Título: Operação Condor sob investigação
Autor: Ilha, Flávio
Fonte: O Globo, 13/03/2013, País, p. 3

A Comissão Nacional da Verdade (CNV) enviará ao governo argentino um pedido de investigação sobre o desaparecimento de 15 brasileiros no país vizinho durante ações da Operação Condor, que reuniu os aparatos repressivos de Chile, Brasil, Argentina, Paraguai, Bolívia e Uruguai no combate à esquerda entre 1975 e 1981. Apesar de as informações sobre os brasileiros desaparecidos na Argentina serem oficiais, o governo nunca pediu formalmente investigação ao país vizinho.

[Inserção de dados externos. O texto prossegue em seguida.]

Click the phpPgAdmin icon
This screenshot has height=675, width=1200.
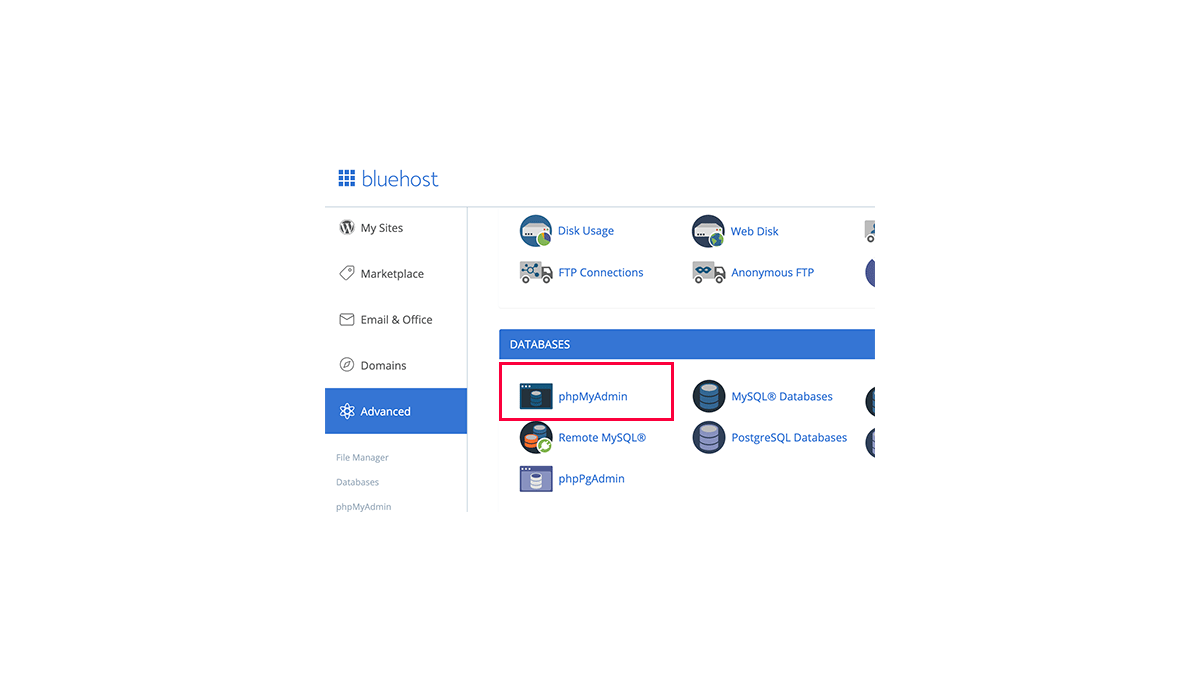point(536,479)
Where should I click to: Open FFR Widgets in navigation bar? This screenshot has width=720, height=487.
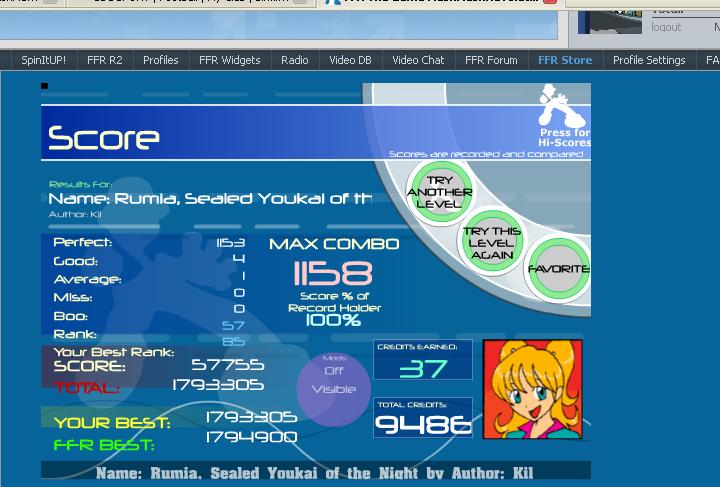point(230,60)
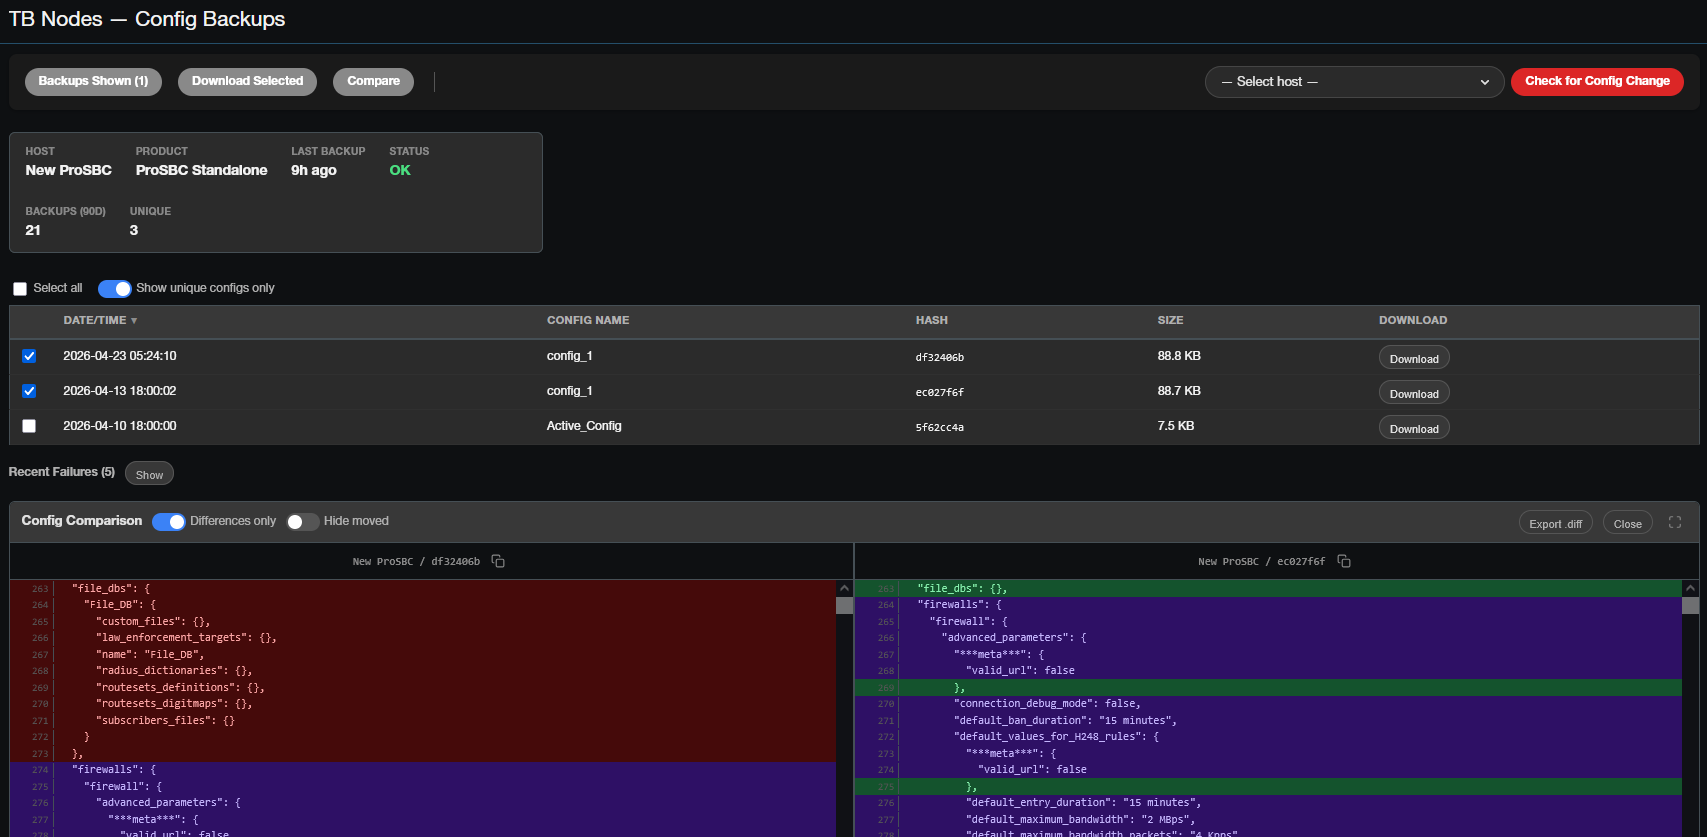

O pedido, já aceito pelos membros do grupo de trabalho da comissão que analisa a Operação Condor, deverá ser enviado até maio para autoridades e instituições argentinas que tenham dados sobre esses casos. Segundo a coordenadora-interina da CNV, Rosa Cardoso, a comissão trabalha inicialmente com oito casos confirmados de brasileiros desaparecidos na Argentina. Mas deve ampliar esse universo, com dados que surjam na apuração.

- Estamos levantando primeiro os casos mais seguros. Mas nossa missão é obter informações sobre todas as ações, independentemente de ainda estarem obscuras ou de até estarem com os informes extraviados. Estamos na fase inicial, de elaboração dos dossiês. Não decidimos qual a maneira de operacionalizar o pedido junto às autoridades argentinas - disse Rosa.

O GLOBO apurou que os documentos com pedido de investigação deverão ser enviados à Secretaria Nacional de Direitos Humanos da Argentina, que detém arquivos sobre a ação dos órgãos de repressão no país durante a ditadura militar (1976-1983), e ao Conselho Nacional da Magistratura. Não há consenso ainda sobre a necessidade de intermediação do Itamaraty. Na avaliação de alguns membros da comissão, a participação de autoridades brasileiras poderia criar "embaraços diplomáticos" e burocratizar demais o processo.

Após o pedido de investigação às autoridades argentinas, a CNV irá estender a ação aos quatro casos de brasileiros desaparecidos no Chile e a um na Bolívia. Rosa disse que o grupo quer concluir logo as investigações para que os casos de sequestros com desaparecimento possam integrar o relatório final da comissão, que precisa estar concluído em maio de 2014.

Esses casos, diz Rosa, podem ir a julgamento porque o Supremo Tribunal Federal considerou que os crimes tipificados como permanentes (como esses sequestros, que juridicamente nunca terminaram) não são objeto da Lei de Anistia.

- Vamos encaminhar todo o resultado de nossas investigações ao Judiciário. Mas não podemos recomendar que a Justiça tome a iniciativa de abrir processos criminais porque a lei que criou a comissão não permite isso. Em todo caso, o Supremo sempre pode mudar de opinião e ampliar o leque de crimes não abarcados pela anistia - afirmou.

Segundo dados do Movimento de Justiça e Direitos Humanos do Rio Grande do Sul (MJDH), compilados principalmente junto à Comisión Nacional sobre la Desaparición de Personas (Conadep), 11 brasileiros foram sequestrados na Argentina e desapareceram em dependências das forças armadas daquele país entre 1971 e 1980 - entre eles o pianista Francisco Tenório Cerqueira Júnior, o Tenorinho, sequestrado em 18 de março de 1976 durante turnê de Vinícius de Moraes e Toquinho, em Buenos Aires. Quatro tiveram o sequestro e desaparecimento reconhecido pela Lei 9.140; as famílias foram indenizadas pelo Estado.

Outros quatro foram capturados em 1974, quanto tentavam fugir para o Brasil; um nome que aparece na lista do MJDH não tem registro no Conadep. Todos tinham status de refugiados políticos do Alto Comando das Nações Unidas para Refugiados (Acnur). Nenhum reapareceu.

O procurador federal Ivan Marx, responsável pelo grupo de trabalho Memória e Verdade do MPF, diz que uma investigação criminal contra os agentes que participaram dos desaparecimentos é possível desde que observadas as condicionantes dos respectivos códigos penais.